The maturity level of the individual’s emotion greatly plays an important role in the decision whether to forgive an offensive act or not.  Fortunately, one does not need a college degree to be matured enough to forgive an offense.  Another positive factor in this regard is one’s degree of humility which is the opposite of pride which then goes without saying that a proud person would certainly find it hard to forgive an offender.

Are we obliged to forgive?  I would say, of course.  We are not a perfect creation of God and therefore, cannot avoid offending others be they our blood relations or strangers that we meet on the street.  If we cannot forgive others, how can we then expect others to forgive us?  Remember the Golden Rule?  It is, however, easier said than done: “Do not do unto others what you do not want others do unto you”, but almost always hard to do!  For the philosophical – easy, of course for the saintly.

Does it need for an individual to be saintly to be always forgiving?  Of course, not! The virtue needs a long time of nurturing before it is developed into something worthy of divine praise. Even Jesus Christ flared up upon seeing the sinful transactions outside the Temple.  Did he give outright forgiveness to the parties concerned and felt sorry for what He did? No! Not even a poor fig tree was not spared by Him when he found it not bearing fruit at the time He was hungry, and with a single curse, caused it to wilt.  But, somehow, perhaps, His utterance of forgiveness while dying on the cross could be a sweeping one and meant for all who offended Him.
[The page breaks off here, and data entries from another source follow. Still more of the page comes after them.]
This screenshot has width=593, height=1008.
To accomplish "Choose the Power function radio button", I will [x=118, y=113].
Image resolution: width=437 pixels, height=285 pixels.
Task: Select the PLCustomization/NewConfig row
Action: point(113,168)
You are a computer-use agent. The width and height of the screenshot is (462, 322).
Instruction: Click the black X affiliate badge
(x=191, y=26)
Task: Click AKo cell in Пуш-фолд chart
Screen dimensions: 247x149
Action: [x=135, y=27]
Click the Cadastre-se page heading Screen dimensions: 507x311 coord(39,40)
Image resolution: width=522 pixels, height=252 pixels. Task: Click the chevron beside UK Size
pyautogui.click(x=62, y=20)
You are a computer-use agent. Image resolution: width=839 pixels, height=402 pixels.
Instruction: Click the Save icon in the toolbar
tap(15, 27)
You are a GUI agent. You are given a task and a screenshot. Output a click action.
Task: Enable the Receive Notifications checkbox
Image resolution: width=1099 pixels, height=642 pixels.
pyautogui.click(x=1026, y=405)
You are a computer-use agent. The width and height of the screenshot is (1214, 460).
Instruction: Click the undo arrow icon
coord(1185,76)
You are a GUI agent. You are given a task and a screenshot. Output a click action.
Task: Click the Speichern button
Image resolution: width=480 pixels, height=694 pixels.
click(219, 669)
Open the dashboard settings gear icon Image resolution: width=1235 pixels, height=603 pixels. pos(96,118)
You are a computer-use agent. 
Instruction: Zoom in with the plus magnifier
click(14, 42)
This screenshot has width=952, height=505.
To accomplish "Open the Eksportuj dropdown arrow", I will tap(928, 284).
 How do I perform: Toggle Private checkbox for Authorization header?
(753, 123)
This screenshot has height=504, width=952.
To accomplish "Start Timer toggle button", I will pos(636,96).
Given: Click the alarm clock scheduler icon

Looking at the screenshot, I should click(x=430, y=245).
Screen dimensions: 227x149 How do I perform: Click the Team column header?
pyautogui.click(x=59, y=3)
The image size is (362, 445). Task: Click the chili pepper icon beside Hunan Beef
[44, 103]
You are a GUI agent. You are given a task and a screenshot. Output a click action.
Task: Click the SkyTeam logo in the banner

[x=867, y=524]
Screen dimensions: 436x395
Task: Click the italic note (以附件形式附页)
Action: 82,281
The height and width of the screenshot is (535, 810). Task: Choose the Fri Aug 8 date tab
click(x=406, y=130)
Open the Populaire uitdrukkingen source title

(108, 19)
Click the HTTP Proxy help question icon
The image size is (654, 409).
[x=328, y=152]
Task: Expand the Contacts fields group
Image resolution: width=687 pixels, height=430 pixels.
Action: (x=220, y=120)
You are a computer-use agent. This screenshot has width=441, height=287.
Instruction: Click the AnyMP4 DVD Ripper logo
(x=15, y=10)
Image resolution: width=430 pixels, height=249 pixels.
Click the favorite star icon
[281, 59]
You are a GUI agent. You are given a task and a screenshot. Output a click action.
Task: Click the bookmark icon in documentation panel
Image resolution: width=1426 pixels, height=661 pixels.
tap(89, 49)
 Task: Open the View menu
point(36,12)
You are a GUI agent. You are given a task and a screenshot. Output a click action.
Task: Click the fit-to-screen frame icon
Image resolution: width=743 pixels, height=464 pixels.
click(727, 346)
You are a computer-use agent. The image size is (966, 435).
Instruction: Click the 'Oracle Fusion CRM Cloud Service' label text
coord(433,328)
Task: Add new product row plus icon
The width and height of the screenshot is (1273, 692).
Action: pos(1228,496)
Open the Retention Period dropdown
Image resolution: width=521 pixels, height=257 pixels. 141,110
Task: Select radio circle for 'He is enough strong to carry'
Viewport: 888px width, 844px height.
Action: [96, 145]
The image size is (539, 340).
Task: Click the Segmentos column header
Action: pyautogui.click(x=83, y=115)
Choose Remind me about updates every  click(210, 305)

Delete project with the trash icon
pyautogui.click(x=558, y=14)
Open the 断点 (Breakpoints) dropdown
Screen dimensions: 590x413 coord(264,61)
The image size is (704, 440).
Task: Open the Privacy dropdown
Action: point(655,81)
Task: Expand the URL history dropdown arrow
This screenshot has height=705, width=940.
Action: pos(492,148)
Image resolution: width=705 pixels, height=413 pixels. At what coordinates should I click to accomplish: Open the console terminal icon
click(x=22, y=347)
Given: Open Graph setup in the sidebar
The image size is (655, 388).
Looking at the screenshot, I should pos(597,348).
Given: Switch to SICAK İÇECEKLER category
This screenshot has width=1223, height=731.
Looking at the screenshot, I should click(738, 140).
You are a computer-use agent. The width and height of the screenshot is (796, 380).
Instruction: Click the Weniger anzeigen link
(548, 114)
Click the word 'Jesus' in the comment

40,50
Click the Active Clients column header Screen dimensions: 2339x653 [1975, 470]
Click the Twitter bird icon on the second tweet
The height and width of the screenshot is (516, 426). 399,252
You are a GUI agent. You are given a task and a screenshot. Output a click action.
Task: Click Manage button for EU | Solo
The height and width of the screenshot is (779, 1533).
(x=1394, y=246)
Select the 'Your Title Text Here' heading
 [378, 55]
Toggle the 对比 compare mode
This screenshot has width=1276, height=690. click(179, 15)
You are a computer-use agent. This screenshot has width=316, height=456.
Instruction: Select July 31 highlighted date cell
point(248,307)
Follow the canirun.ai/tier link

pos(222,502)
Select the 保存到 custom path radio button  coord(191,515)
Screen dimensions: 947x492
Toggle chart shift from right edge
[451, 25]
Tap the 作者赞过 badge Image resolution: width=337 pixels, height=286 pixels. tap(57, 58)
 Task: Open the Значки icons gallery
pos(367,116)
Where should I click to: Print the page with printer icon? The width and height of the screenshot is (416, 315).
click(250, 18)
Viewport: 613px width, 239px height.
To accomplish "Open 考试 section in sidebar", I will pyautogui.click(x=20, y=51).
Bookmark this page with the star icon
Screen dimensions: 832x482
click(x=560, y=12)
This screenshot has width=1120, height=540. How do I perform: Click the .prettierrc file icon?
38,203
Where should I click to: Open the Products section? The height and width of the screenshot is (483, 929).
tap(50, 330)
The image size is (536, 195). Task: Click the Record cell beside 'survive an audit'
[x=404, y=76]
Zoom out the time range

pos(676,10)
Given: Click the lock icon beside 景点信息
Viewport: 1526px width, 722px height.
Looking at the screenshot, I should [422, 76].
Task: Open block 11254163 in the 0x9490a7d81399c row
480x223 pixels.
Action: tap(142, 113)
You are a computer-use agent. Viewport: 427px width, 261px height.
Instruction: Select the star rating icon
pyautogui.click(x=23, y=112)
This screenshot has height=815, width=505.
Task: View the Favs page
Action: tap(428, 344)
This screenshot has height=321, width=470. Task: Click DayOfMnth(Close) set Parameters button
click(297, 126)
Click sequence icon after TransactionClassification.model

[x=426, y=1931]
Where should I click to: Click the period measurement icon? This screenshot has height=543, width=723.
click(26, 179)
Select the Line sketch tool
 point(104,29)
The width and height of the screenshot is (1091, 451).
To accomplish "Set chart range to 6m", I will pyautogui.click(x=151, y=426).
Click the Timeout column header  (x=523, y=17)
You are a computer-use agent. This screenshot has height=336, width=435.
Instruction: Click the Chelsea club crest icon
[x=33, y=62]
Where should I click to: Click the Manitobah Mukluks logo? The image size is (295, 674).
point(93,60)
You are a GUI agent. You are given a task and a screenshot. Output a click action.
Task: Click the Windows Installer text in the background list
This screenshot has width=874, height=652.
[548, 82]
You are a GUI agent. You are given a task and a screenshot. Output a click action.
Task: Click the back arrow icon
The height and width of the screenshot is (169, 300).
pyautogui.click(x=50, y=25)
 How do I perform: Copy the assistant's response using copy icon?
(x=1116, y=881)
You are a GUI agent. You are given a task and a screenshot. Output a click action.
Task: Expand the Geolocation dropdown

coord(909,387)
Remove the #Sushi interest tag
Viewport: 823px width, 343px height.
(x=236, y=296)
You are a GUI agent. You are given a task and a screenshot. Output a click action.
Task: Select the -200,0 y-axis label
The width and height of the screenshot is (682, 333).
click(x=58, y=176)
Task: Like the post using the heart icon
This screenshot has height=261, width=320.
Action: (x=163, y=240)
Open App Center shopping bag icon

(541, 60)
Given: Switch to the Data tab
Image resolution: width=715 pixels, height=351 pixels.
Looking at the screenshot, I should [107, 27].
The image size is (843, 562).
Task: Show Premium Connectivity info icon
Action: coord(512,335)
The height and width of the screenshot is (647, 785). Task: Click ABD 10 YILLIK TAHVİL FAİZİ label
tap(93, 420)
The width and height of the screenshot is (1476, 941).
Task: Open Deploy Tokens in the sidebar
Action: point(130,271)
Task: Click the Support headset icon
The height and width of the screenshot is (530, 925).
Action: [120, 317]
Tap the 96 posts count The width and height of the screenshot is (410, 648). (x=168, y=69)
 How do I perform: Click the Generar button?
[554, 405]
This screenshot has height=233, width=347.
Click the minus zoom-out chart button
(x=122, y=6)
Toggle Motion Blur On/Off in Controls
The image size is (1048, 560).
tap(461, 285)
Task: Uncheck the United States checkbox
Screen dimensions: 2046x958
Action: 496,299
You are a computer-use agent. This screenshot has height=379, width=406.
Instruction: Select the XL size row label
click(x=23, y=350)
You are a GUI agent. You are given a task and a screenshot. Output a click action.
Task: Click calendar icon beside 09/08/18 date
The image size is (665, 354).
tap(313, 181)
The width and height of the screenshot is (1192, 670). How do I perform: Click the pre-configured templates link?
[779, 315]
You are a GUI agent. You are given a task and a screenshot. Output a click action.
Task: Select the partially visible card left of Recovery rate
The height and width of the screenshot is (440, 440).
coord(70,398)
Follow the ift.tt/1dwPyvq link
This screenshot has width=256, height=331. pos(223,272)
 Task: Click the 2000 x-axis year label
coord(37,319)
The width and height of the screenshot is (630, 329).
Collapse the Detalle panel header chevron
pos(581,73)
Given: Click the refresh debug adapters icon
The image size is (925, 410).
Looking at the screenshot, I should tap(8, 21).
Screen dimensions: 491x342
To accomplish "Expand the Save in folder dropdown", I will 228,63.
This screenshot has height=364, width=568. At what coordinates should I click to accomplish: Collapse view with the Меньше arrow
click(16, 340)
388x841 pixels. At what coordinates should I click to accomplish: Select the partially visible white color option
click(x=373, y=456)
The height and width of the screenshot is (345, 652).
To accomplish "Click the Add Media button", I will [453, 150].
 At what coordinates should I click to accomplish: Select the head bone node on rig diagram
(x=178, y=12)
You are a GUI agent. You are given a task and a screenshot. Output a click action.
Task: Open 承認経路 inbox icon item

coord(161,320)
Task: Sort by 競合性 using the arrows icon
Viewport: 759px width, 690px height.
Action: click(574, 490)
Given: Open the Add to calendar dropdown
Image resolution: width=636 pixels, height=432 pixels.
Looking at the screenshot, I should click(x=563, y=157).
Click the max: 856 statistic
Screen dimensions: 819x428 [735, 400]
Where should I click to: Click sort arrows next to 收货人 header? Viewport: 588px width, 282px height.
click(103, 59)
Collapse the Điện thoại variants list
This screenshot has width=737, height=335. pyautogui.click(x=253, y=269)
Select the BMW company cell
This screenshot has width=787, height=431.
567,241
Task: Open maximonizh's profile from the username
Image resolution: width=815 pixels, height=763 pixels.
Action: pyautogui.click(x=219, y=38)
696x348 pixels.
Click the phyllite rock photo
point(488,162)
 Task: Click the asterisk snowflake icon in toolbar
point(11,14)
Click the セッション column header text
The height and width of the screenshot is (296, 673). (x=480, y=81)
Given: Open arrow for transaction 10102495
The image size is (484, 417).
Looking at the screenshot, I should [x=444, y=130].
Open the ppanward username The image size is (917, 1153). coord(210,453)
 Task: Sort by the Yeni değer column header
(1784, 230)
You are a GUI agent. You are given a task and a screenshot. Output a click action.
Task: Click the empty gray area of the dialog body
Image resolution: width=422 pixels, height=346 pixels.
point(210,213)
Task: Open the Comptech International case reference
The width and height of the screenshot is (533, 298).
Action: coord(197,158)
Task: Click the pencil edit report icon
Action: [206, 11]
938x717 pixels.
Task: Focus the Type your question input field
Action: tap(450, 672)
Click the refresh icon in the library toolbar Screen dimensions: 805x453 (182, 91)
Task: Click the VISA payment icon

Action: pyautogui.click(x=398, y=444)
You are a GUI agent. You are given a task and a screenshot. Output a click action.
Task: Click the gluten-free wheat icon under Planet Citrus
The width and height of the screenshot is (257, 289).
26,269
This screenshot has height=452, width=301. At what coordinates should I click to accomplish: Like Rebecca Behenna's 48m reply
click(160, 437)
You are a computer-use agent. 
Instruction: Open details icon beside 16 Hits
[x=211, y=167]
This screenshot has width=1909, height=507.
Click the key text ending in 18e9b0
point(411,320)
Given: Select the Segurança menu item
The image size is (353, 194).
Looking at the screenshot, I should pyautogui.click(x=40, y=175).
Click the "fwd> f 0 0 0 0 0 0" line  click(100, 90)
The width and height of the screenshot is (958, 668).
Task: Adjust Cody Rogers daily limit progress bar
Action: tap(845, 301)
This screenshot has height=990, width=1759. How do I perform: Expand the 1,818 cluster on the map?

So, indeed, if we believe Him to be the Son of God, and He can forgive, why can’t we?

When we forgive others, we are replacing  our feeling of hate with love, hence, the “negative” with “positive”.  The two forces are vibrations that govern our daily lives.  Have you ever noticed that more  often, once your day begins with something not so nice, it affects you practically for the whole day which causes you to say “sira na naman ang araw ko!” (now, my day is spoiled again!).

Negative incidents can be your own doing or that of others that tremendously affect you:  irritable nagging of  your wife; being caught in the traffic jam on the way to work; being nagged by children for additional allowance before leaving the house; at the office, being told that what he has submitted the day before is not right, etc.

Negative incidents for the wives can be waking up to the crying of children who squabble for something; finding out that the money left by their husbands is not enough to cover the expenses for the day; being told by children about new expenses in school; newly-delivered bills for electricity or water; occurrence of blackout just when they have just started the pressing of clothes for the whole week, etc.

Instead of berating those that cause such irritants, one should replace such feeling with kind understanding. The mother of the squabbling children should understand that  children really have the tendency to be rowdy; that with soaring prices at present, the students are not spared; that traffic jams are normal occurrences; that one should just take better note of the requirements of the boss for a better  report next time, etc. By doing those, one actually forgives the parties responsible for such irritants.

Have you ever noticed that if you are not irritated, your mind is empty of apprehensions and such state gives you a feeling of lightness?

Positive vibration that result from forgiveness also heals – both spiritual and mental “sicknesses”.  Non-denomination groups that sprung up like mushrooms all over the world swear to this power of positive vibration. But of course, they aver that before one could be cured, forgiveness should first be expressed by the “patient”.

Forgiveness makes us move on. With such act, we remove from our heart a heavy burden, thereby making our steps lighter. We cannot undo what has been done.  And, as I have stated earlier, if we love Jesus, we should learn from His greatest act – forgiving!